Like a bear waking from hibernation, the drunk shook his head and turned again. A passing car caught the man's eyes, casting them a reflective yellow. Nick didn't dare shiver; he didn't dare to breathe.
Then the drunk shuffled a step to the left, and another, rotating by degrees to lumber down the alley toward the open street.
When he had gone, Nick let out the breath he'd been holding and climbed to his feet. He skirted around the shards of broken beer bottle and drew his coat tight around him. Not that it mattered--the wind was intent on piercing every hole and thread-bare spot it could find. Raucous laughter from inside the rat's nest bar reminded him of why the open street was better than the dubious shelter of the alley, and he plunged back into the night.

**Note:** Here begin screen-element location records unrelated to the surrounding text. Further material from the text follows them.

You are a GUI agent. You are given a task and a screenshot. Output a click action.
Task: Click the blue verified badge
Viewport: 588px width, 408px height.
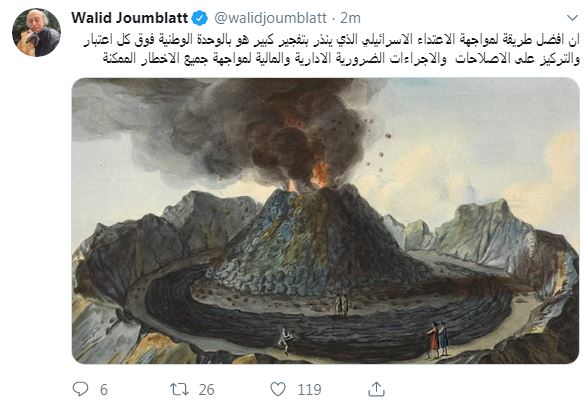click(x=200, y=18)
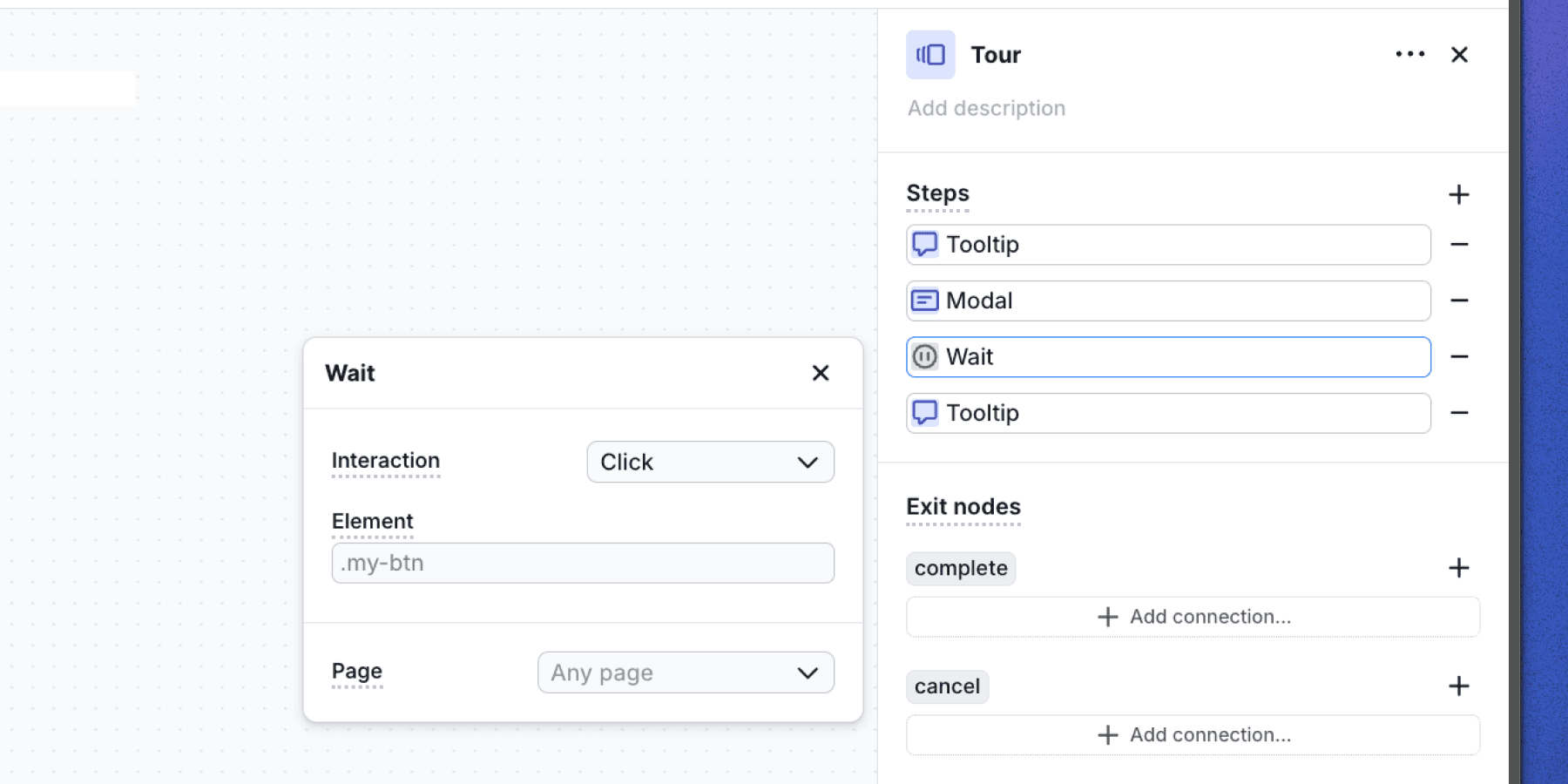The height and width of the screenshot is (784, 1568).
Task: Open the Page dropdown showing Any page
Action: (686, 672)
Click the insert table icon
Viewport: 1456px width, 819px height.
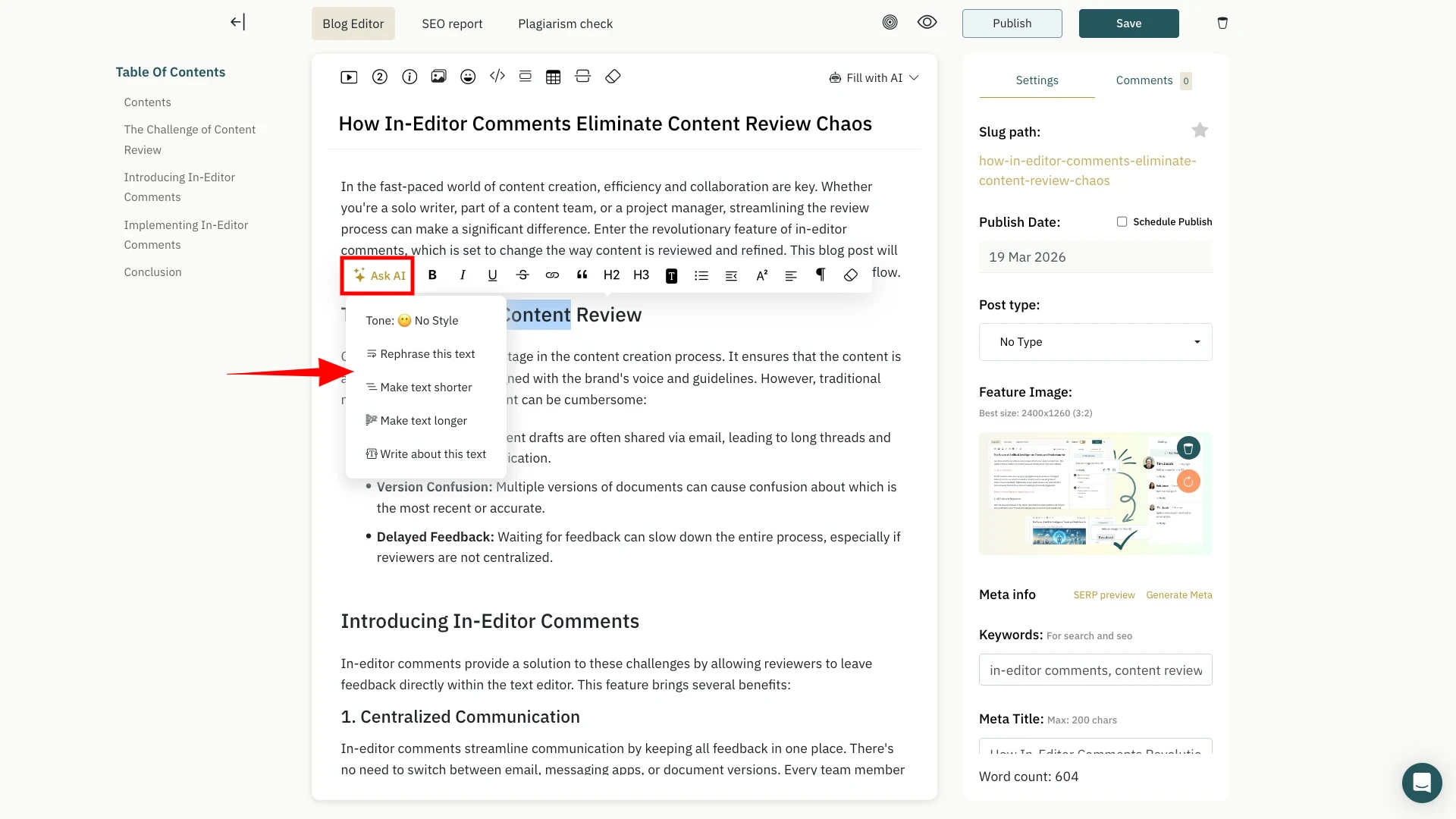click(x=553, y=77)
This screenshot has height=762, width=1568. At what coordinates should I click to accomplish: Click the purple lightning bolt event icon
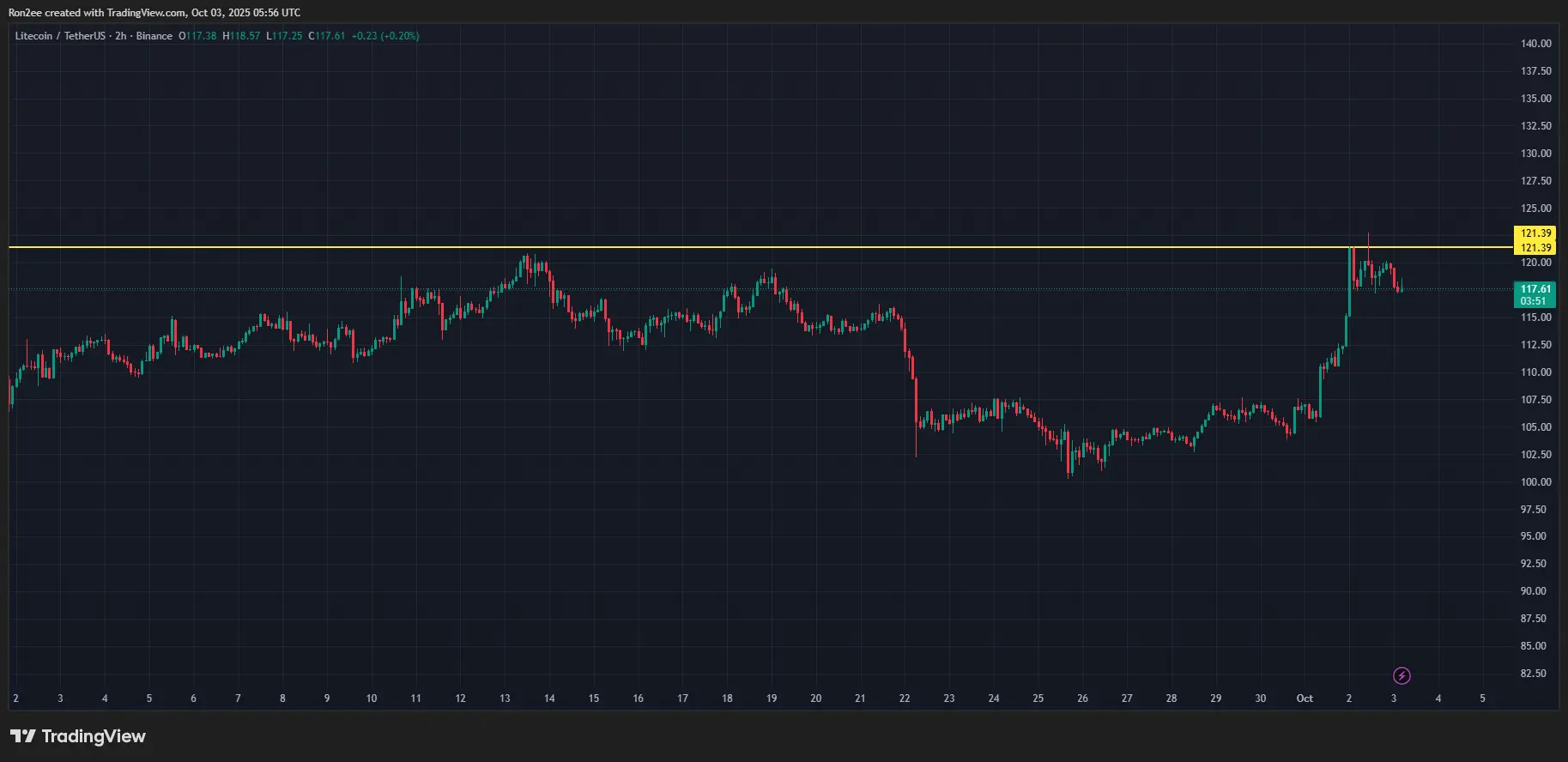[x=1402, y=676]
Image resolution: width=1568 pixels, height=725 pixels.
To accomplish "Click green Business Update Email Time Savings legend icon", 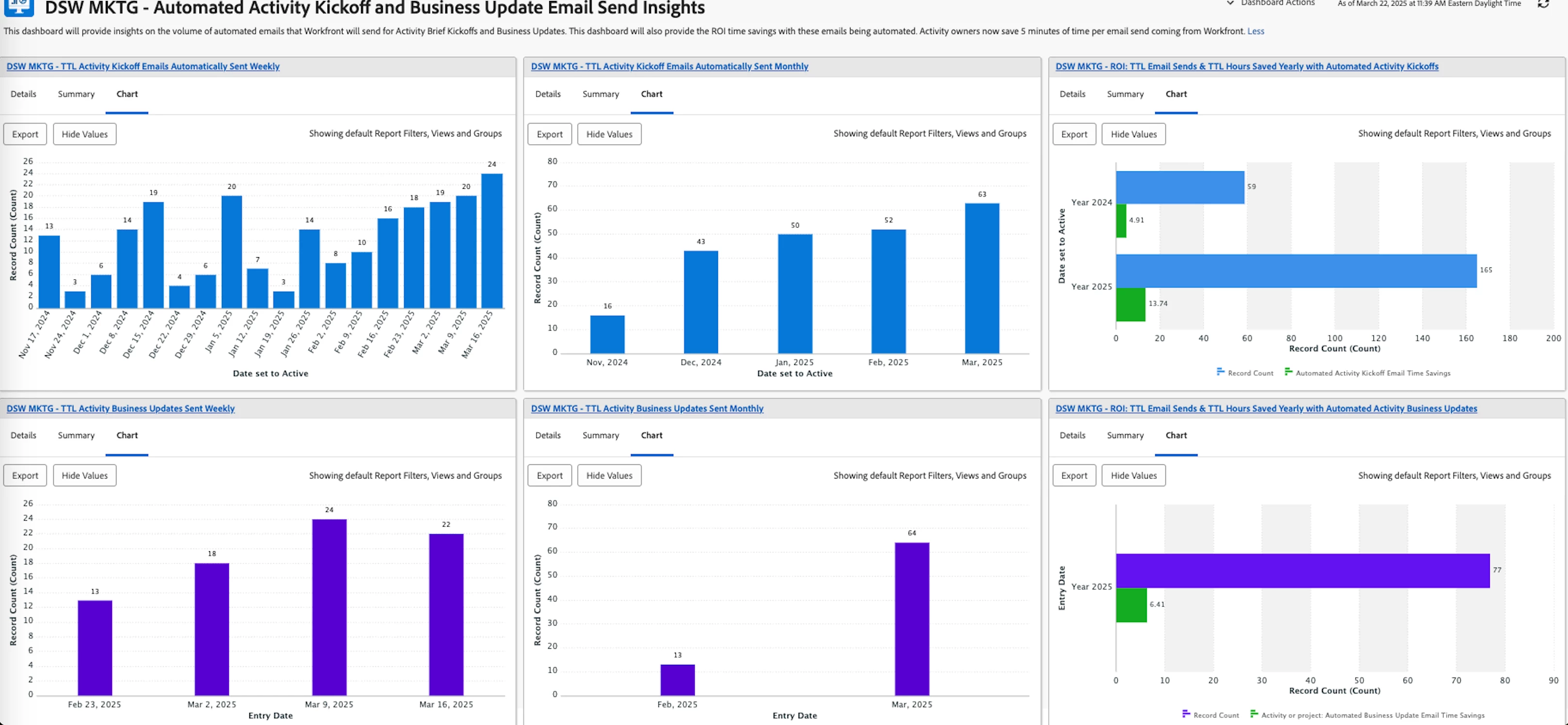I will click(1254, 713).
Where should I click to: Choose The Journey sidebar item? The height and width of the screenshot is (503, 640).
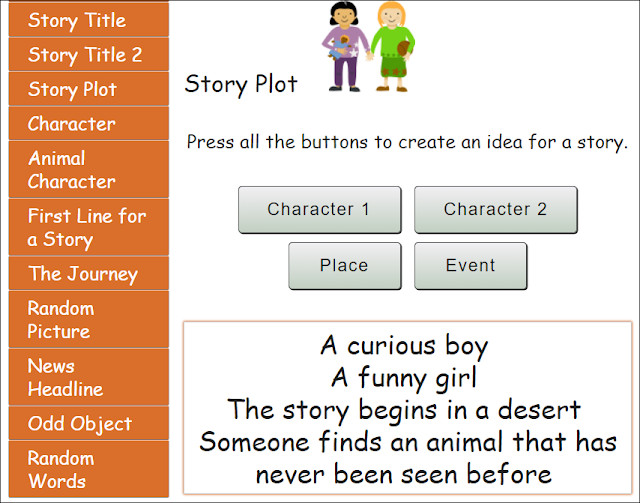tap(89, 273)

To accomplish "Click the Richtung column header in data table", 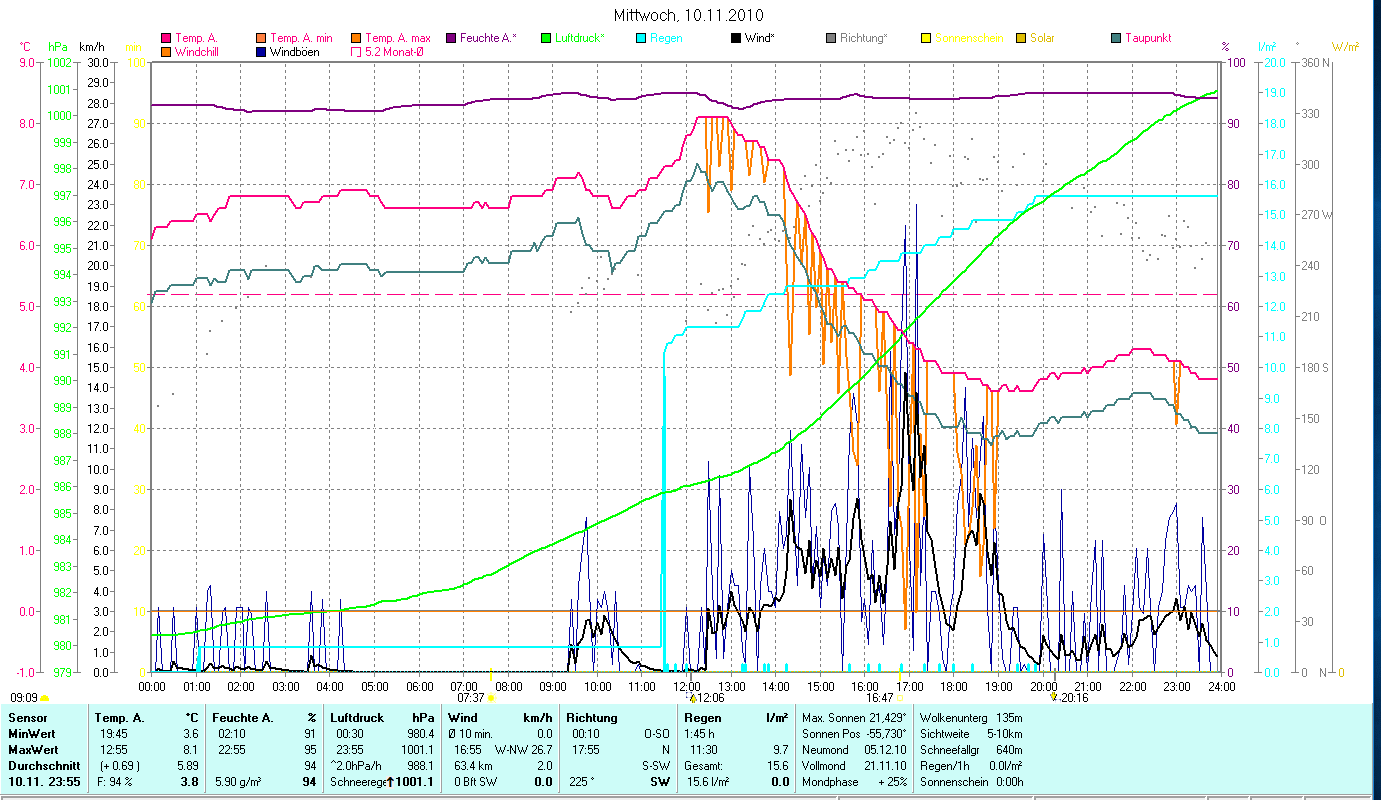I will point(591,718).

Most people, Nick thought, did not consider southeast Texas to be very cold, even in the dead of winter. Short of the freak ice storm, he remembered from his school years that temperatures never actually dropped below the twenties. Could have fooled him.
This time of night there weren't many cars about. Nick shuffled down the sidewalk with his hands in his pockets. He ignored the "Do Not Walk" neons attached to the traffic poles. A car whistled just past him, horn blazing, and he jumped--he hadn't even heard it coming. With a quick look for anything else barreling down the road, he jogged the rest of the way to the corner. Nick tripped over his own feet as he reached safety and pitched head-first into the shadow of a tree.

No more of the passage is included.